In the case of Mogothle vs Premier of the Northwest Province & another (2009, 4 BLLR 331) the deputy director-general of agriculture, conservation and development was suspended from duty after the publication of a media article alleging his involvement in corruption. He accepted the first month of suspension, but not the employer’s decision to extend the suspension indefinitely until the conclusion of the investigation.
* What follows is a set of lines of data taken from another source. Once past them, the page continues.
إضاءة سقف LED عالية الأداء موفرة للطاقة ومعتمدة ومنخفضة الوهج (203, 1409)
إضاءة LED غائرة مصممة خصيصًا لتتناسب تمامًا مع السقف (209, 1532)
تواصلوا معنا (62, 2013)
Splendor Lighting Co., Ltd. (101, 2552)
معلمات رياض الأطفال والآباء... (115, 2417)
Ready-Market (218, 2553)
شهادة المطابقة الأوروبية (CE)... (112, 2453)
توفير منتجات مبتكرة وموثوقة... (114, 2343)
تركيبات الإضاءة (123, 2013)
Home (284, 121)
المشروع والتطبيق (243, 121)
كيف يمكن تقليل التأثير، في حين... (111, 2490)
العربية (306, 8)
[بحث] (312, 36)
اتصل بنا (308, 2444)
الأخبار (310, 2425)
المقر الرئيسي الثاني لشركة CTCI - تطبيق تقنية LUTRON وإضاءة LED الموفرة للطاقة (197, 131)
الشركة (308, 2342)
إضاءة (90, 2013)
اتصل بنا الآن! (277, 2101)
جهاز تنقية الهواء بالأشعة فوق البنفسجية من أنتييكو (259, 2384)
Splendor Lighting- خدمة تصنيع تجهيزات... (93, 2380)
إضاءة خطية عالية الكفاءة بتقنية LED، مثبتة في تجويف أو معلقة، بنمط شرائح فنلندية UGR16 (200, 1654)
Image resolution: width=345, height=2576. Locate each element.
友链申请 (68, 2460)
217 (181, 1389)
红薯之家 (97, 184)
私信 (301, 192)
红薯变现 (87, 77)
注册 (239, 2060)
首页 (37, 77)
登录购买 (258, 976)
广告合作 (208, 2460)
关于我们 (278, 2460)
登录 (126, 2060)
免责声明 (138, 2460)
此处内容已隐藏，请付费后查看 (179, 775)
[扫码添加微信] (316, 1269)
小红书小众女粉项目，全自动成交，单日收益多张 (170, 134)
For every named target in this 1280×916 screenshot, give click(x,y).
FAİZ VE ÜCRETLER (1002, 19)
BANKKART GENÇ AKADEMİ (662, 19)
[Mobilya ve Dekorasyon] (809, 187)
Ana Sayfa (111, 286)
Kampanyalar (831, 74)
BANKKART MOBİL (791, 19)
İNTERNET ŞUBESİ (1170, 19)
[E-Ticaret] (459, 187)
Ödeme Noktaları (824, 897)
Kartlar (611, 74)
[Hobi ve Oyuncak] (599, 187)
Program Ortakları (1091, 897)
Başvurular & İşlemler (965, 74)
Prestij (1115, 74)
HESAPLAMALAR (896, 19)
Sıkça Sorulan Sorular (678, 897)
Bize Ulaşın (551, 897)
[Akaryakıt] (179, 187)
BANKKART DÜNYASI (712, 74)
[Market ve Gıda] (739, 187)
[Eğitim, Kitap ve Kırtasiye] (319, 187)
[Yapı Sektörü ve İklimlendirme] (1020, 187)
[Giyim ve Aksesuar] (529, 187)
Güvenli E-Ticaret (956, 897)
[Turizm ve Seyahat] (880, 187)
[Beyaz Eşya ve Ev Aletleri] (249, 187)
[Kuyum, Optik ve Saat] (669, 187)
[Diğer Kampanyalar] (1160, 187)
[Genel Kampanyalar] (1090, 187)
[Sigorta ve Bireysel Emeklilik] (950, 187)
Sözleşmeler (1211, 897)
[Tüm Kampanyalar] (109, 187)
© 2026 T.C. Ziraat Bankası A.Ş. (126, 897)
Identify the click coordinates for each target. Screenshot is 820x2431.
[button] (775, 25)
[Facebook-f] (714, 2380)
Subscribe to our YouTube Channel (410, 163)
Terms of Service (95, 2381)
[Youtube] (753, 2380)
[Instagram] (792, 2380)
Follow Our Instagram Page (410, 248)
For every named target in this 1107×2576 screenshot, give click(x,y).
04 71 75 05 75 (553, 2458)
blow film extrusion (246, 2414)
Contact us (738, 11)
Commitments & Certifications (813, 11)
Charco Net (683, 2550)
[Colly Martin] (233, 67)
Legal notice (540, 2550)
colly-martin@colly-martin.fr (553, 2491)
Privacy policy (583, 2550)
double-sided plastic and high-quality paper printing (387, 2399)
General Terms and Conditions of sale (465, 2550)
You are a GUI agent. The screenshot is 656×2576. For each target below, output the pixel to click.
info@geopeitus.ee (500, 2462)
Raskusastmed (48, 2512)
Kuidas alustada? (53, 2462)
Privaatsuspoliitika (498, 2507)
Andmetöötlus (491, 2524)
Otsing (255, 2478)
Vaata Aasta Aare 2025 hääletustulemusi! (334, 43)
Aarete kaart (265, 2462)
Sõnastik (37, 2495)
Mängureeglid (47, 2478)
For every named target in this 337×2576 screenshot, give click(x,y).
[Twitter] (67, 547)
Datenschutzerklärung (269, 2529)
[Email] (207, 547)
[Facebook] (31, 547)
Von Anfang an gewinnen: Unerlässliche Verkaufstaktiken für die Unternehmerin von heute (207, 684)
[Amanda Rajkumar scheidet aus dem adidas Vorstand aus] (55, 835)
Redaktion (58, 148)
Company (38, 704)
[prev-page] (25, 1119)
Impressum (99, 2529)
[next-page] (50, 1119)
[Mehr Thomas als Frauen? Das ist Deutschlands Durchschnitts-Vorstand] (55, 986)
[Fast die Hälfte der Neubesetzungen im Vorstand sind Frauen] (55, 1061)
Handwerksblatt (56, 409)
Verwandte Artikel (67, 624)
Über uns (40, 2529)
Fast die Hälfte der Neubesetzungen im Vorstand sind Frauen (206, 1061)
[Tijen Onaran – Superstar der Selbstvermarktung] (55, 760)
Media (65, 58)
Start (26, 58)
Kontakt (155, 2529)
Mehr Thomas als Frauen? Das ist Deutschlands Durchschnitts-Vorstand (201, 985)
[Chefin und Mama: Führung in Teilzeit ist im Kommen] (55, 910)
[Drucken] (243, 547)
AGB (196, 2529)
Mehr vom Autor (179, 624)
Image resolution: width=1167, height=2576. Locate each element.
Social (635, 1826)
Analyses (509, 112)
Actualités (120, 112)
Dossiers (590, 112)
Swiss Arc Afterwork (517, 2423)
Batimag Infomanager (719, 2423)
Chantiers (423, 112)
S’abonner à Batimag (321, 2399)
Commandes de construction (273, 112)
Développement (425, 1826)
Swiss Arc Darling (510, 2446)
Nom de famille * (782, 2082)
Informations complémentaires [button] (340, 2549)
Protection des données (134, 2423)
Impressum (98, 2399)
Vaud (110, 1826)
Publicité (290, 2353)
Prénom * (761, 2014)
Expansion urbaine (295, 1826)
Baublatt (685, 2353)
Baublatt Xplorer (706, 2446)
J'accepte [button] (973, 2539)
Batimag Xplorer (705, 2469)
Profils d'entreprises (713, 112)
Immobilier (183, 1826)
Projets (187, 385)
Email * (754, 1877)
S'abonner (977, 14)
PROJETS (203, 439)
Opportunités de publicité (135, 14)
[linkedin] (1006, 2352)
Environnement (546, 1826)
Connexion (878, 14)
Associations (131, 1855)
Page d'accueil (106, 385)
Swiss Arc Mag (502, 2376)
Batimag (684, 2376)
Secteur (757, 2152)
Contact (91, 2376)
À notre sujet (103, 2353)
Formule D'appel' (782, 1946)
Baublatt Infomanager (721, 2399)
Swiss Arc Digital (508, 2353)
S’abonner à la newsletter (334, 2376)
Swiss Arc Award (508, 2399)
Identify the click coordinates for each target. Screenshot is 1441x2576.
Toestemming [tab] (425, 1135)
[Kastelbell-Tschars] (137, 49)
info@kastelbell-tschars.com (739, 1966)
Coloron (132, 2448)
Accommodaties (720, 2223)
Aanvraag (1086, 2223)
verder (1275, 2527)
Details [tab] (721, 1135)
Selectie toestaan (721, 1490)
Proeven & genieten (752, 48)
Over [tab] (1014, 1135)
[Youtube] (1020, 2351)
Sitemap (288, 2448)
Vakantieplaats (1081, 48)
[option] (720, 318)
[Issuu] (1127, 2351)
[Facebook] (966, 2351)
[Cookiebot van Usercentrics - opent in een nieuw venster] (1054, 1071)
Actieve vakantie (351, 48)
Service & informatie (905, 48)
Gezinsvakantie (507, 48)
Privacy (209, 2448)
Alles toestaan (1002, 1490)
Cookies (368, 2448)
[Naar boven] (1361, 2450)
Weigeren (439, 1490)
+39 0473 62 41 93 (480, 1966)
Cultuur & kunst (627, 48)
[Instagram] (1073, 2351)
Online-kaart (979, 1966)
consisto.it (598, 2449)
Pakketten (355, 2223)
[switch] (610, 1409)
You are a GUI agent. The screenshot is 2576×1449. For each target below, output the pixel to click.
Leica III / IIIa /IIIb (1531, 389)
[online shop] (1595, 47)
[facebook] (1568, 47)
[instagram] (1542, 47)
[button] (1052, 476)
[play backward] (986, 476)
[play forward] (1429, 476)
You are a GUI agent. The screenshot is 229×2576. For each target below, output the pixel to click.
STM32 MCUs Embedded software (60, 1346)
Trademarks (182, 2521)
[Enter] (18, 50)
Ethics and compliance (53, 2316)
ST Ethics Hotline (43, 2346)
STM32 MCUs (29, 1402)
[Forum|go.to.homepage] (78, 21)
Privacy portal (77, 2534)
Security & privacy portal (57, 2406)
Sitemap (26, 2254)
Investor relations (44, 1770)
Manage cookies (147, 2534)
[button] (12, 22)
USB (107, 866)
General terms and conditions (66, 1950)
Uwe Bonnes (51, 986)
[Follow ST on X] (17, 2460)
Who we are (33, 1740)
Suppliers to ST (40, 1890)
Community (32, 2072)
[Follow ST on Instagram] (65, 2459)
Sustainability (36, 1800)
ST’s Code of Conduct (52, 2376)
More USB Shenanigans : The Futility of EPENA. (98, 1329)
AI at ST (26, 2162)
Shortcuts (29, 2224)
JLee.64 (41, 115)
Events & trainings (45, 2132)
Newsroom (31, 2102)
The employee, therefore, launched an urgent application to the Labour Court on the grounds that:
- His rights under the Promotion of Administrative Justice Act had been breached
- His contract of employment had been breached
- The employer had failed to comply with the disciplinary code of the Public Service
- He had not been given a hearing prior to his suspension.
The employer opposed the application on the grounds that:
- the matter was not urgent
- the Labour Court lacked jurisdiction to hear suspension matters as such matters were to be dealt with at arbitration
- the suspension had been lawful.
The Court found that:
- The principle of fair dealing established by the Supreme Court of Appeal had to be applied
- Case law did not prevent parties from pursuing contractual disputes relating to employment issues
- Employees have the right to refer contractual disputes to the Labour Court in terms of section 77(3) of the Basic Conditions of Employment Act (BCEA)
- Suspension of an employee prior to a hearing is “equivalent to an arrest” and should only be used when there is reasonable cause to show that the employee will interfere with investigations or pose some other threat.
- An employee should not be suspended for preventive reasons unless there are prima facie grounds for believing that the employee has committed an offence that gives rise to objectively justifiable reasons requiring his exclusion from the workplace
- The employer must give the employee an opportunity, before suspending him, to make representations against the suspension
- There was no indication that the employee’s presence at the workplace would jeopardise the investigation
- Suspension can have serious personal and social consequences on the employee
- The right to work is linked to the right to dignity
- The matter was urgent and the suspension was a breach of the employee’s contractual rights
The Court, therefore, required the employer to uplift the suspension.
This finding makes it clear that employers considering suspension need first to ensure that they are able to justify the suspension decision and to follow proper pre-suspension procedures.